Again, we've heard how big it is, but seeing it in person makes big seem like too small a word.
We get set up at Blue Water Beach Campground, my home for the next five days. My solo home.
Thursday morning the rain starts at 4:30 AM as we head for the airport. It is pitch dark on the interstate! No street lights, no reflectors on the lanes, no lights on the overhead signs. It's nuts. I suppose if you always drive these roads you would get used to it, but for someone who has driven on lighted highways for decades, it's disconcerting in the rain!
There's no traffic and I drop Bill off at the terminal just after 5:40. I'm surprised, and happy, that the airport is so small.
I have plans for Buffalo so after a cup of tea from a local coffee house, I sleep in the car for a couple hours until places are open. The warm rain makes this very easy :-)
Tessa is already pouting.
My first stop is a local creperie, Break 'n Eggs. Small place, delicious food. My apple, ham and brie crepe is divine.
There are several museums and art galleries so I choose two. But first I stop at the Martin House Complex, designed by Frank Lloyd Wright. I'm a big fan, and can't pass up a chance to see his only multi-building site.
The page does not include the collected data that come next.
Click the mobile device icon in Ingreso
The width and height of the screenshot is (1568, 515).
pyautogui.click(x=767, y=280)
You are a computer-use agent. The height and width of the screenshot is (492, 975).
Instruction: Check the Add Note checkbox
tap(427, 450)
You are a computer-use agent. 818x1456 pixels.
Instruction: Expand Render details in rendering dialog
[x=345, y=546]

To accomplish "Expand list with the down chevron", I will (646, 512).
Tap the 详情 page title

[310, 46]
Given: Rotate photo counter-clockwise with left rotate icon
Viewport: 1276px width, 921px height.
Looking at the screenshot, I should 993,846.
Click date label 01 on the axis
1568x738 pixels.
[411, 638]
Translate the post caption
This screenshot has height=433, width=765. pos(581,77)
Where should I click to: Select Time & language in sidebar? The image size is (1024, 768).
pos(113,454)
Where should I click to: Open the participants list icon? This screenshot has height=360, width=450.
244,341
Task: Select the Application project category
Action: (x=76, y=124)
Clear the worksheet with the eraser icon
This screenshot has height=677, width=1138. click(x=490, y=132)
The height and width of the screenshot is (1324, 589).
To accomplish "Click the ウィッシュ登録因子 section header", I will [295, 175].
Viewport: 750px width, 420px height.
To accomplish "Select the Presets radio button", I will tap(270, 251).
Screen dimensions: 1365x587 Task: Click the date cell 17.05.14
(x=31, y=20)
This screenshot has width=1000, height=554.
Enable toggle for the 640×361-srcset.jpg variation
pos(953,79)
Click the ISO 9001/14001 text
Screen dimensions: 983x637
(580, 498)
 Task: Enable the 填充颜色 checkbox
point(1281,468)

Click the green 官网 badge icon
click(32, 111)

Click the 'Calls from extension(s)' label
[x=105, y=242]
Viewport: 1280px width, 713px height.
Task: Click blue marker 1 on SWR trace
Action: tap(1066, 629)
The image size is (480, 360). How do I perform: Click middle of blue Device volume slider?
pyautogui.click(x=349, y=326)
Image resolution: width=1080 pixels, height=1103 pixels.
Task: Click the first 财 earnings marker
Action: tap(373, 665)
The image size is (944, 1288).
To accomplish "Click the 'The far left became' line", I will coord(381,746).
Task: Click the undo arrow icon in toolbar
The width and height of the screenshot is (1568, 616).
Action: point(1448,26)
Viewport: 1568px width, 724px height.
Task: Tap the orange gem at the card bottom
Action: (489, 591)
There is also a single FLW home in Buffalo, but it is a private home with a fence, so I don't make that stop.
I arrive before the tours begin and take in the beauty of the exterior and the conservatory.
|It is still drizzling making the photos dull|
|I love the windows|
|and the doors!|
|Replica of the Winged Victory (Nike) in the conservatory|
|Constructed between 1903 and 1905|
|This whole room messes with my eyes|
|Bent wire hanging in front of acrylic stripes on canvas|
|Most of it I still 'struggle' with|
|Each notebook depicts a toxic site and it's surrounding area.|
|Ending one, beginning another|
|Stories told in pen and ink|
|with minute detail|
|Convergence by Jackson Pollack, 1952|
|La Musique by Henri Matisse, 1939|
|I missed the title on this Georgia O'Keefe piece|
|La toilette, by Pablo Picasso, 1906|
|Fragment 2, by Vincent Kandinsky, 1913. I had never heard of him until his work was featured in the movie "Double Jeopardy" with Ashley Judd|
|Towpath at Argenteuil in Winter, by Claude Monet, 1875|
|Dancer in a Cafe' by Jean Metzinger, 1912|
|Springtime, by Ridgway Knight, 1890|
|Tessa as art|
|Tessa and Jodee as art - very "fun house"|
|Didn't realize this was canoes until I got close - hmmmm.|
I don't know. Walk out a door? I've had no formal training......Tessa either. Are we dressed appropriately for door-walking-out-of?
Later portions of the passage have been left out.